The Party of the Disney Dad

Atrios is a bit annoyed with the media:
It doesn't matter how responsible Republicans are for deficits or if their fake plans actually don't do anything except cut taxes for rich people, the press will always paint the GOP as "fiscally responsible" and "deficit hawks."
Right-wingers at times sneer that the Republican Party plays the role of "daddy" and the Democratic Party acts as "mommy", for example,
The mother is loving and caring and takes us back in and provides the safety net. The father is the disciplinarian - tough love. He makes us face up to hard realities, at least in many families. Well, the mommy party is the Democratic Party. The daddy party is the Republican Party. And I think if you look at the economy, you look at the housing, the mortgage crisis, a whole wide range of things, you will find that the parties fulfill these images.
And yes, many among the beltway media seem to (or explicitly) embrace that concept.

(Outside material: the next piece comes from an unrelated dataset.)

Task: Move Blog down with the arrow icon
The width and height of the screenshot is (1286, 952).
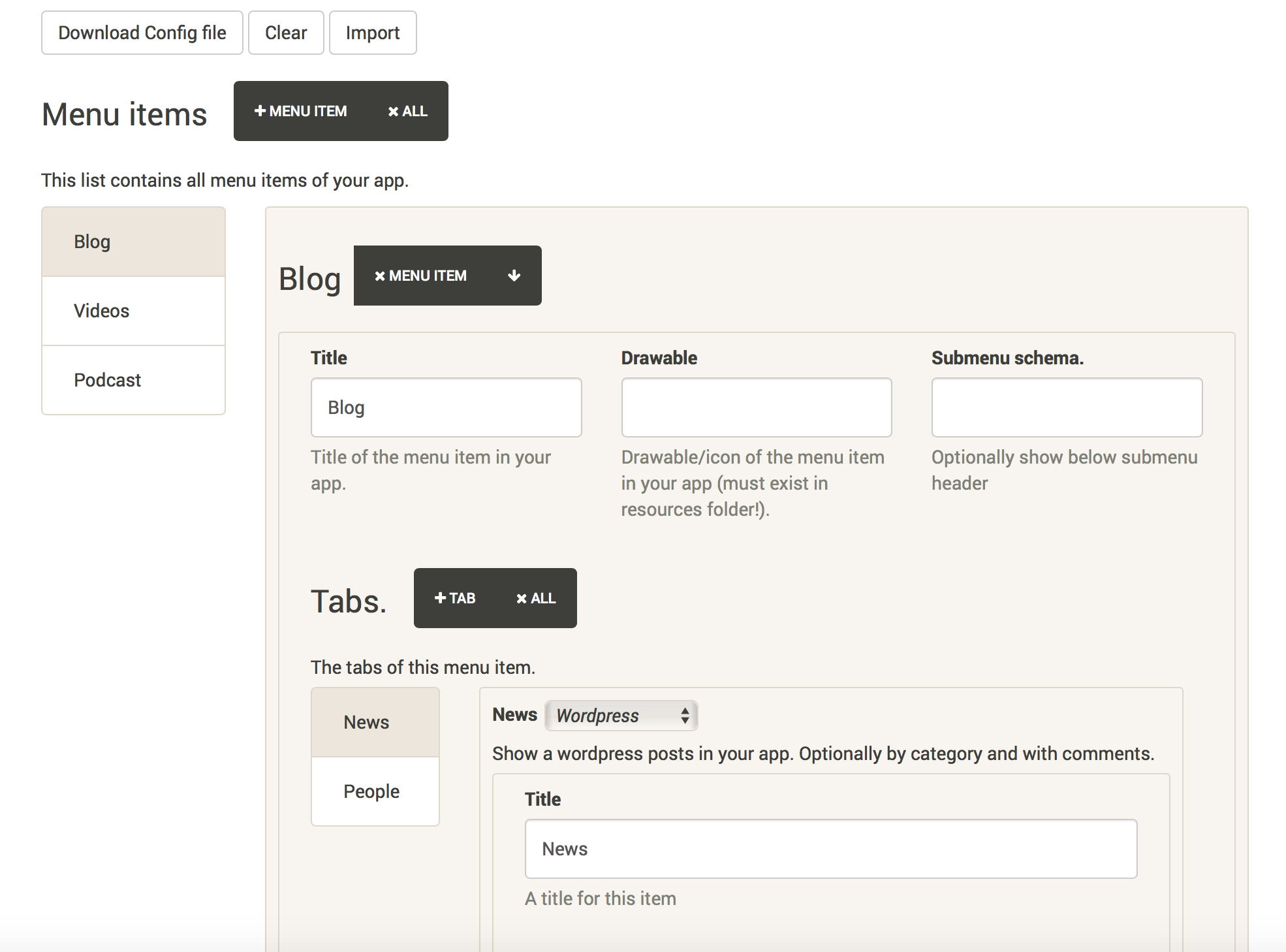Action: click(x=514, y=276)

Perhaps it's less the idea of the "mommy" and "daddy" parties that's unfair, and more how the right wing attempts to spin that characterization. Perhaps you should view the Democrats as the caregiver party, attempting to keep the books balanced, everybody fed and clothed, and to clean up the messes dad leaves behind or to stretch the budget to cover his latest impulsive purchase or gambling spree, and should look at the Republican Party's pie-in-the-sky representations about budgets and spending, badmouthing mom for covering the household bills while promising lavish trips to Disney World, all the while knowing that if he ever did scrape together enough money to pay for such a trip he would instead be off playing liar's poker with his buddies from Wall Street.

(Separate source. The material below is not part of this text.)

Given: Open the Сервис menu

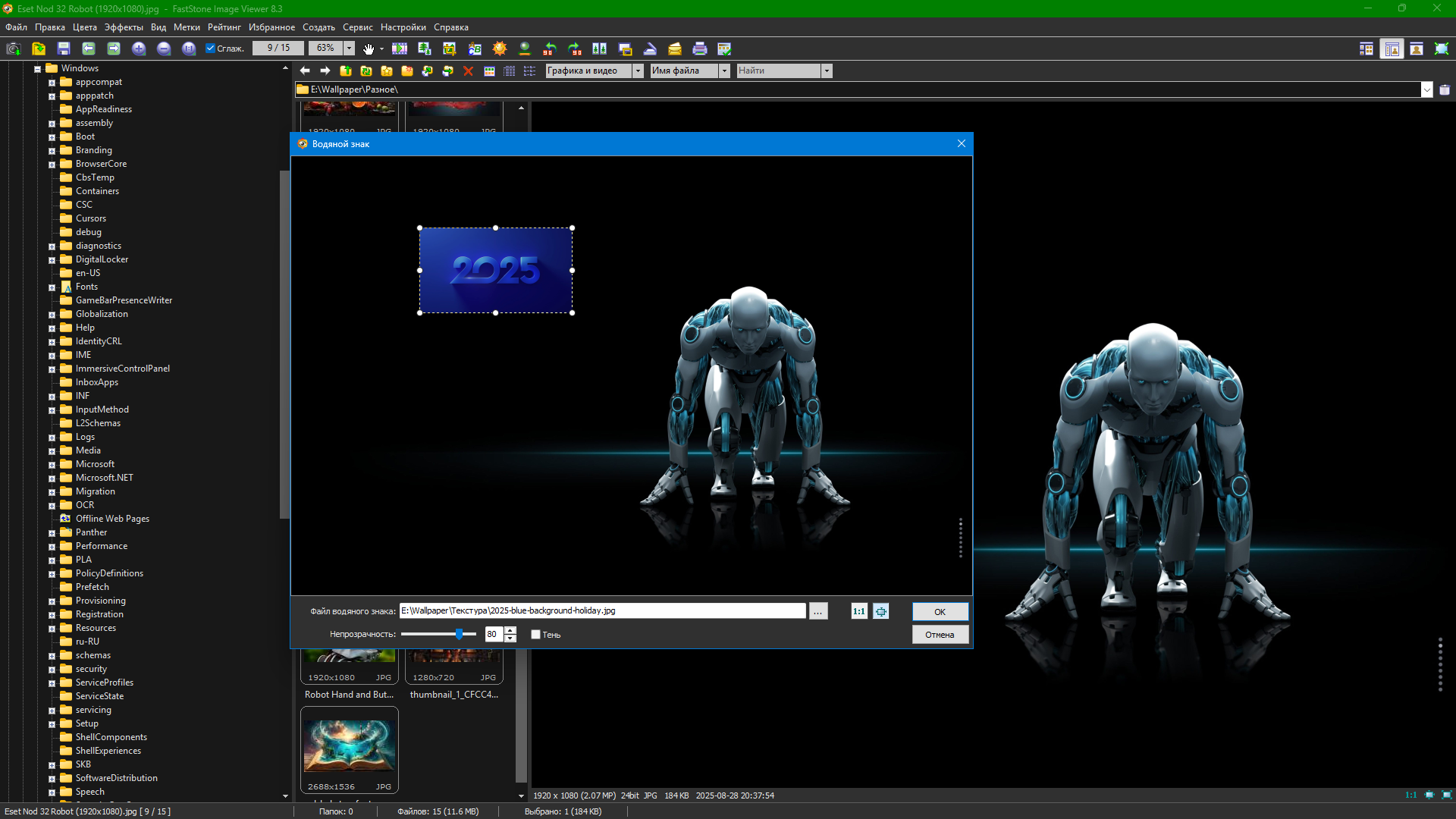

No small part of the Republican Party's appeal to "middle America", the "working class", or whatever we're calling them this week arises from its representation that "You pay too much in taxes," its innuendo about how this amounts to a transfer of wealth to the undeserving poor, and the implicit promise that if elected they'll cut your taxes and raise your standard of living because you'll no longer have to pay 'welfare' for that leech down the street. Except that if you press for details you find out that the leech down the street is your grandmother, and that you're probably somebody else's "leech down the street" due to a government benefit, tax credit or tax deduction that your family receives. And the plan to boost the lot of the average worker by transferring wealth to the richest people in the country hasn't worked particularly well - modern Republican fiscal policy reduces to a dressed-up version of the bailout of the financial industry.

The Republican Party has also done a good job of avoiding any responsibility for its fiscal irresponsibility by characterizing its budget busting expenditures as "necessary" and vilifying the other party's spending priorities as spendthrift. Robert Samuelson seems to personify the beltway's acceptance of the Republican interpretation - if the Republicans want it, no matter the cost, we're talking "pocket change", but every other expenditure must be cut to the bone.